Indeed the Weather Underground, the Weather Channel, and Accuweather may simply reprint the forecast numbers of temperature and precipitation chances directly from the National Digital Forecast Database put out by the NWS. I know of many nationwide local television meteorologists that sometimes phone it in by forecasting MOS everyday. Regardless, the NWS forecasts or the output from the many different numerical weather prediction products is the first or second place that private forecasters go for guidance.
With the ongoing Hurricane Irene, let me discuss how these supposedly useless government funded forecasts are being used. First, in order to generate the best possible initial conditions for tropical storm track, and the entire weather model forecast, we need lots of data both in-situ (stations, balloons, aircraft), as well as satellite remote sensing. This is not only a nationwide effort but a truly global scale endeavor. If we do not know the initial conditions over China, our 5-day forecasts over the west coast would be considerably worse. Similarly, if the government funded reconnaissance flights from the military and NOAA did not fly through Irene or sample the environment around the storm, our track and intensity forecasts would be worse, a lot worse.
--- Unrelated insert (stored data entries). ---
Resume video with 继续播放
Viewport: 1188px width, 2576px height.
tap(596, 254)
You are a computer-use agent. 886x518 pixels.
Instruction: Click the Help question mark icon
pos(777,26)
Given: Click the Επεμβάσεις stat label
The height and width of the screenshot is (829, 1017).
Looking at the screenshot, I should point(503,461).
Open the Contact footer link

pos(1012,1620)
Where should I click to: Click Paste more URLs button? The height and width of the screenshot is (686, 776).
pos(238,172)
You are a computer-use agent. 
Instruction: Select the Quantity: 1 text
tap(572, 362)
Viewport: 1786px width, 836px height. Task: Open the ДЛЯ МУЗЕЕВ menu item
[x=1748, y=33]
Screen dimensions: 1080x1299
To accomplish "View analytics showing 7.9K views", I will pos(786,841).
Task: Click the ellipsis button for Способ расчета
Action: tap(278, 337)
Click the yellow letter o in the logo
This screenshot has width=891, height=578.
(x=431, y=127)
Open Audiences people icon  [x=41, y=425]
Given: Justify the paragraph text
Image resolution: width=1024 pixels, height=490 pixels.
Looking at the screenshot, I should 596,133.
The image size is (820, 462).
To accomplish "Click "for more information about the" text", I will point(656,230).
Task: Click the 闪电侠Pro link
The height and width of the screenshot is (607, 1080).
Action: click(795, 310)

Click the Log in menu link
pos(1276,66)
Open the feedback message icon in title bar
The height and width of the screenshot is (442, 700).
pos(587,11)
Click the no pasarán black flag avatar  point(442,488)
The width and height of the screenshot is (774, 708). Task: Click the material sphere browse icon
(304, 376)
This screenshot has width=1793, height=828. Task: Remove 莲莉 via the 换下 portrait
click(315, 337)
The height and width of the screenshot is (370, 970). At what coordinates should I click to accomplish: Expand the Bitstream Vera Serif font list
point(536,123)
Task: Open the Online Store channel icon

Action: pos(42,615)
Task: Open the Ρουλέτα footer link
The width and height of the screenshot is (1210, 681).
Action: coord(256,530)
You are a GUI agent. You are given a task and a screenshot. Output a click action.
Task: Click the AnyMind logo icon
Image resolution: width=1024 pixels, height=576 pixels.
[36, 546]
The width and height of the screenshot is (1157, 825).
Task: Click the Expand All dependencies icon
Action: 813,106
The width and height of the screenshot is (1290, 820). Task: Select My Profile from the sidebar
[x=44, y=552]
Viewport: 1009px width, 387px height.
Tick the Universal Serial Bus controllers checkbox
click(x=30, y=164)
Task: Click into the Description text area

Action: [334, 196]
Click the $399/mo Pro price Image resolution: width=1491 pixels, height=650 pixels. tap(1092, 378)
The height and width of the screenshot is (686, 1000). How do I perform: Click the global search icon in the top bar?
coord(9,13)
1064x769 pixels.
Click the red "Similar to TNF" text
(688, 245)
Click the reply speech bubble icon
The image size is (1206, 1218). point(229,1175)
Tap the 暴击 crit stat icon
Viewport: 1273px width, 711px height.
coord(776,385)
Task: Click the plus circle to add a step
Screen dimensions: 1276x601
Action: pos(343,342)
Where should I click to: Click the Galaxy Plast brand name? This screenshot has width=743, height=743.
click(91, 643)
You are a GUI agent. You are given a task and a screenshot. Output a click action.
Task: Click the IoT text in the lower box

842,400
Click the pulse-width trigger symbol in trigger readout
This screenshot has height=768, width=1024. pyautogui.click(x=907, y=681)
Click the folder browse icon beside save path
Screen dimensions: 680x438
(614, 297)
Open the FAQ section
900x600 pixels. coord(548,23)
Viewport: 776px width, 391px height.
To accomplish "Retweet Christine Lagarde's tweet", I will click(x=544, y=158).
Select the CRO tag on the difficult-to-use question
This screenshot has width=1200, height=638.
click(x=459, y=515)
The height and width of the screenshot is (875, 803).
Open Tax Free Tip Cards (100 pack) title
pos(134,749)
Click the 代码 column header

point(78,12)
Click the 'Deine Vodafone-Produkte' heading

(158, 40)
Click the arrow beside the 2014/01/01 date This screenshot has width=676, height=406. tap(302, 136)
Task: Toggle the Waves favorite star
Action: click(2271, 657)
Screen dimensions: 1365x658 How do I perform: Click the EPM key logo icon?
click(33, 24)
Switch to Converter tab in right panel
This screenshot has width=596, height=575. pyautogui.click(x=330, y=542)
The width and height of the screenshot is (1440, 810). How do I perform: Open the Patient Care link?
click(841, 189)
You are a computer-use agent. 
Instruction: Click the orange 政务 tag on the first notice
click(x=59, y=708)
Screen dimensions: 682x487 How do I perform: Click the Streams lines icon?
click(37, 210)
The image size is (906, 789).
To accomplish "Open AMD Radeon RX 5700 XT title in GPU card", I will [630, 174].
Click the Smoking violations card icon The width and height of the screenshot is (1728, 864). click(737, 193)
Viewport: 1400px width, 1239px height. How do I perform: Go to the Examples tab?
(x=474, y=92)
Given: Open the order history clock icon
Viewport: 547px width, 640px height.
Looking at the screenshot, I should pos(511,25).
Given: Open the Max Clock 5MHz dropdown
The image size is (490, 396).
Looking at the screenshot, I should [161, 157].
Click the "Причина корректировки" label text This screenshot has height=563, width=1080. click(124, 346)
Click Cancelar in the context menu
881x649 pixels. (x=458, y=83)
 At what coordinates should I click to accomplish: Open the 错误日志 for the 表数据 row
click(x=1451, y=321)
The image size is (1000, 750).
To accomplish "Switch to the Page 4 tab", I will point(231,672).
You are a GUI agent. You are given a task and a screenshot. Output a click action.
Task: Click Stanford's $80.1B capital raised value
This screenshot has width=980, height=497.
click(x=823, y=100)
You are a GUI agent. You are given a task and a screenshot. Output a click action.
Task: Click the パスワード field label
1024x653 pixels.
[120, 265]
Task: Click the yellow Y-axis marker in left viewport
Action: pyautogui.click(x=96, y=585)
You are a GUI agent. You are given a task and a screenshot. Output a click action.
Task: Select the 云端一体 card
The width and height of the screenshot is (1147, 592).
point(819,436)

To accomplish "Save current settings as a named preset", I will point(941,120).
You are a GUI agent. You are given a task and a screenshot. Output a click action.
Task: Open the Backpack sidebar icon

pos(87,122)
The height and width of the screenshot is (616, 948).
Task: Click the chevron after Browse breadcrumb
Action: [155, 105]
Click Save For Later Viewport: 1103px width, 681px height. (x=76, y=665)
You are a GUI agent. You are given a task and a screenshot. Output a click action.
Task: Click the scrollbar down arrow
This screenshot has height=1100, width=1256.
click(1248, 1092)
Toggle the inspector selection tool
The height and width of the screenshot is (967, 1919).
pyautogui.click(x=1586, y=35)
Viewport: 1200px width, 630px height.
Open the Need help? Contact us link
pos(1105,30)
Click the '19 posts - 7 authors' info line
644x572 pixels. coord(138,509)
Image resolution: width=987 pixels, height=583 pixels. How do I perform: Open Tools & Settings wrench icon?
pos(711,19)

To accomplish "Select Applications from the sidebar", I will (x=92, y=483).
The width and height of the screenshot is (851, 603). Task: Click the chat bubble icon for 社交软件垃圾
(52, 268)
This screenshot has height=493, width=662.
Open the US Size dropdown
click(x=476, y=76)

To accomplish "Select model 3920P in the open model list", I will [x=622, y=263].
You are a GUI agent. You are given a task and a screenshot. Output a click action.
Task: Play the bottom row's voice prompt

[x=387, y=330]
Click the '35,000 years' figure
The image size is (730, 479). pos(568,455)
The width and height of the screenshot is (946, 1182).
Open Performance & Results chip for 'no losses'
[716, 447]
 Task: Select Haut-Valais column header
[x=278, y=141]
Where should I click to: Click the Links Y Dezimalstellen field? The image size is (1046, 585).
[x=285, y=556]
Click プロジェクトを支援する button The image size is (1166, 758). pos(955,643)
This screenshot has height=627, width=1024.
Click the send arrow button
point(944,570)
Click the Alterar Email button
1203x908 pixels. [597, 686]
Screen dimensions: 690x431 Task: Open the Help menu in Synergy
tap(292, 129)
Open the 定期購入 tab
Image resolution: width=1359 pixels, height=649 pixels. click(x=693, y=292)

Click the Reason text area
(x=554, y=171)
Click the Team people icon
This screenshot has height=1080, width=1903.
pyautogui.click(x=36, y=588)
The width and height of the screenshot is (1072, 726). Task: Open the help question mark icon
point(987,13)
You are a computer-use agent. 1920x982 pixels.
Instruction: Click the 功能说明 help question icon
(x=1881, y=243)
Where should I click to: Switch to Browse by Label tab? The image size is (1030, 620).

NOAA, the NWS, and the National Hurricane Center have coordinated for decades with universities and other government labs to develop the best possible data assimilation and mathematical modeling techniques. The national research and operations infrastructure developed, maintained, and advanced using government funding is truly something to be prideful about in America.
Suggesting that insurance companies or other private entities would have come up with this sort of infrastructure is fantastical and exhibits ignorance of the military-scale coordination necessary for the entire system to work. Since the private corporations are taxpayers as well, they are justified in making use of the government subsidized data network including satellites and supercomputer weather forecasts — and adding value for their particular sector of the economy. While food stamps and unemployment checks may be the best way for the Obama administration to stimulate the economy, I’d argue that providing the best forecasts, technology, and expertise in weather is one of the best fiscal multipliers out there aside from the threat of space alien attacks.